◆ Task instructions
Check each line of the records below and collect those holding "Switch".

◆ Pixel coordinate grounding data
========

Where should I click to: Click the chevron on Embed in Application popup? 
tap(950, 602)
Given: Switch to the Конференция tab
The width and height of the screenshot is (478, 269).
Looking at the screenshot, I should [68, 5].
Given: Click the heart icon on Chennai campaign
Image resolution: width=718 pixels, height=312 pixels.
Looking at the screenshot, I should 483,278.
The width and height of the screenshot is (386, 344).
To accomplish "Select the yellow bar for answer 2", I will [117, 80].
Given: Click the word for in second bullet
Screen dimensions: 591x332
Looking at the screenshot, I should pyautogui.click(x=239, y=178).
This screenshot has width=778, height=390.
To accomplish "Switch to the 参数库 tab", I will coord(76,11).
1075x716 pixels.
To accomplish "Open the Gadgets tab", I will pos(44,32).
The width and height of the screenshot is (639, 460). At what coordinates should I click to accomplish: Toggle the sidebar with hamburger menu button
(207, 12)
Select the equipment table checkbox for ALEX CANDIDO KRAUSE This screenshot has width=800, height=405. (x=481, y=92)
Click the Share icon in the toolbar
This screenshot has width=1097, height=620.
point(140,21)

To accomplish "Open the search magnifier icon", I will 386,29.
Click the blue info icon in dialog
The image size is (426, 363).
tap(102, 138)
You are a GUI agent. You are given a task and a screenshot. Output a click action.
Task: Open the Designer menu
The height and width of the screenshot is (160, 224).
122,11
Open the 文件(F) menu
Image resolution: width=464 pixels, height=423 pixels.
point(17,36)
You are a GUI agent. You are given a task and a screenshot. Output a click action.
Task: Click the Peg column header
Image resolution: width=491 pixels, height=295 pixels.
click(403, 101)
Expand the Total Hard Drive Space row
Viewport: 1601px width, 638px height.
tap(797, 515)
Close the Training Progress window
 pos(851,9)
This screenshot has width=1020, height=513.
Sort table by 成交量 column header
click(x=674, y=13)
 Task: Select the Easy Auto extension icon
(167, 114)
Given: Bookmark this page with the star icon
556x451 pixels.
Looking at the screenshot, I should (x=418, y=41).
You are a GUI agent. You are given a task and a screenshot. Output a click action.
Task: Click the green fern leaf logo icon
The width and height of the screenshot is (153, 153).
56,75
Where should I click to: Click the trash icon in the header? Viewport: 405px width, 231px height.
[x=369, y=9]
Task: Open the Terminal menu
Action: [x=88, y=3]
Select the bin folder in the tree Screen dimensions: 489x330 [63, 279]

========

◆ Written response
Given: Switch to the Конференция tab
To accomplish "Switch to the 参数库 tab", I will coord(76,11).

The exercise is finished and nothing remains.